Parmi eux, figurent le général Jacques Lanxade, ancien chef d'état-major de l'armée française, et le général Jean-Claude Lafourcade, qui commandait la force Turquoise déployée le 22 juin 1994 au Rwanda sous mandat de l'ONU.

Le Rwanda accuse la France depuis des années

Le Rwanda accuse depuis des années la France de participation au génocide, et la relation houleuse entre les deux pays a pris un nouveau tournant depuis que la justice française a rouvert une enquête en octobre afin d'entendre  un ancien chef d'état-major rwandais, qui accuse l'actuel président Paul Kagame d'avoir été l'instigateur de l'attentat contre le président Habyarimana.

L'attentat contre l'avion présidentiel, au cours duquel fut tué le président hutu, est considéré comme l'événement déclencheur du génocide, qui a duré cent jours et était parfaitement préparé.

La France, qui était alliée du régime hutu d'Habyarimana, est accusée par Kigali d'avoir ignoré les signes montrant qu'un génocide était imminent et d'avoir entraîné les soldats et les miliciens qui ont perpétré les massacres.
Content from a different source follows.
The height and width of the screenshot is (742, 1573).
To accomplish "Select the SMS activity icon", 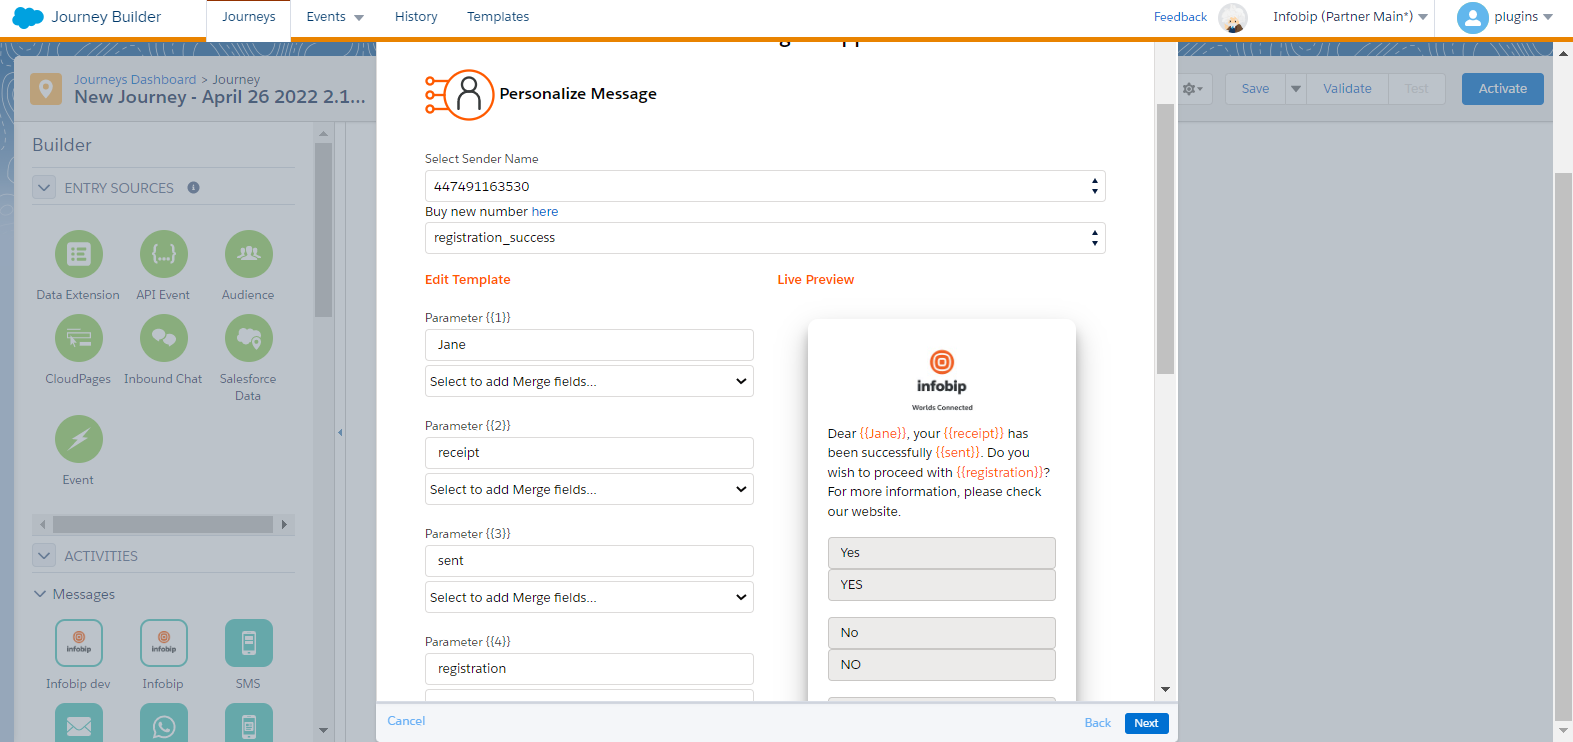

Au moment du génocide, la France a été accusée d'avoir utilisé ses moyens diplomatiques pour bloquer toute action.

Quand la France a finalement envoyé sur place ses soldats - l'Opération Turquoise -, elle a été accusée de l'avoir fait pour contrecarrer la progression des forces tutsi du Front patriotique rwandais (FPR), qui ont pris ensuite le pouvoir, et pour permettre aux Hutus auteurs du génocide de s'enfuir au Zaïre (aujourd'hui République démocratique du Congo).

Paris a maintes fois répondu que le déploiement de ses soldats a fait cesser les assassinats et a permis de sauver des milliers de vies humaines.

Les responsables français insistent aussi sur le fait que la responsabilité de ne pas avoir empêché le génocide doit être partagée par l'ensemble de la communauté internationale. Elle accuse le régime du président rwandais Paul Kagame de soulever cette question pour détourner l'attention à propos du non-respect des droits de l'Homme au Rwanda.